Molly really enjoyed the experience as well. She gives it sixty hundred moons out of July 26. She thought it was a little long for most kids her age and would suggest an abridged version that just has Bombur shooting a goblin while Bilbo laid down in the background. But the story has been a major part of mine and Molly's life and routine over the past month. And she's very excited to have furry feet for Halloween as she's decided to go as Bilbo Baggins.

Thursday, October 7, 2010

Alpha and Omega

Alpha and Omega.


I just took my four year old daughter to a movie all about wolves fucking.

The movie, at least, had the courtesy of giving the most thinly veiled metaphor for sex that I have ever seen. But it was a very weak one and there was no mistaking it. Here's a prime example of a scene in the movie: The male wolves each pair off with the female wolves to Howling Rock, where they howl with one another in the night. The young omega has a crush on the female alpha and says, "Man, I wish I could howl with her." Then as the older wolves return from Howling Rock, one of the wolf females coyly asks her mate, "Was the howling good for you as well?"

So, howling = fucking.

Just in cast that is a little difficult to follow, I'll parse the metaphor for the remainder of the review:

So, basically, the story revolves around a young male omega wolf who has a childhood friend and crush of a female alpha. Apparently, however, the rules of the pack are that the role of the omega is to be comic relief for the pack (seriously) and the alphas hunt and protect the pack. However, rules and tradition forbid omegas and alphas from howling together fucking.

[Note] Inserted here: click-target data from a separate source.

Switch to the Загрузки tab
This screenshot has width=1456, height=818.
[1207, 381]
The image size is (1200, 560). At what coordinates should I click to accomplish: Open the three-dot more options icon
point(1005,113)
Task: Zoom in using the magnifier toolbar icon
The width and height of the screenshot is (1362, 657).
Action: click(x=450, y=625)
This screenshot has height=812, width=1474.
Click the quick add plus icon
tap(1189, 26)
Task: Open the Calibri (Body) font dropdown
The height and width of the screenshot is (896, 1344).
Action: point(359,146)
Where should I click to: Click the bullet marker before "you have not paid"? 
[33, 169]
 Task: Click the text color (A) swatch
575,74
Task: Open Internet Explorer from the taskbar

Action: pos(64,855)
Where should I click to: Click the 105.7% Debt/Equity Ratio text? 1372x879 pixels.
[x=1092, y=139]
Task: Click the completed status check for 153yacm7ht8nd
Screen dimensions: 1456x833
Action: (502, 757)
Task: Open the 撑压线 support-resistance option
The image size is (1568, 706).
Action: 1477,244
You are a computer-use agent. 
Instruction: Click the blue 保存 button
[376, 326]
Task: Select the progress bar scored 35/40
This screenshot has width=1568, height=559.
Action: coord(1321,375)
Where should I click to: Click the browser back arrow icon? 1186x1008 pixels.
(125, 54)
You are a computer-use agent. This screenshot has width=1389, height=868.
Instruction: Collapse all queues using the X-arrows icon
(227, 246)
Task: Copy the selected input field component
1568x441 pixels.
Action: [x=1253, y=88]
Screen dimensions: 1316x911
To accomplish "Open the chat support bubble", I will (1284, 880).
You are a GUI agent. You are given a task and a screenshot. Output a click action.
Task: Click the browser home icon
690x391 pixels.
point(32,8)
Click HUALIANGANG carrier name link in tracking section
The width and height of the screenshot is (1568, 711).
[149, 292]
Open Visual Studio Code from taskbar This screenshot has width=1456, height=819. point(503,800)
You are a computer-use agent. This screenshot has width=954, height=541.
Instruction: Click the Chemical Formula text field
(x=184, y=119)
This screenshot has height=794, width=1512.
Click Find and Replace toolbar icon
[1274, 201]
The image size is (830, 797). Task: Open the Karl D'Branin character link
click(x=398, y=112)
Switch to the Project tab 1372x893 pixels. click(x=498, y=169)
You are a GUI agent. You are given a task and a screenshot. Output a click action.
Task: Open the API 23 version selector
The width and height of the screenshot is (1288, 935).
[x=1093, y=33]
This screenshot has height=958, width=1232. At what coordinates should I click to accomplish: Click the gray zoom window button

The young cubs are separated for a winter as the young alpha goes to alpha school to learn how to... um... alpha. There are no improv comedy classes for the omegas, however. They just hang around and goof off and crack jokes and ogle the female wolves and talk about how much they want to howl with fuck them.

In spring, the alpha female returns and the omega male sees her and is smitten all over again. He confides in his omega friends how much he wants to howl with fuck his old childhood friend since she's matured. They tell him that he is crazy and that he'll never get to howl with fuck a beautiful alpha girl like her.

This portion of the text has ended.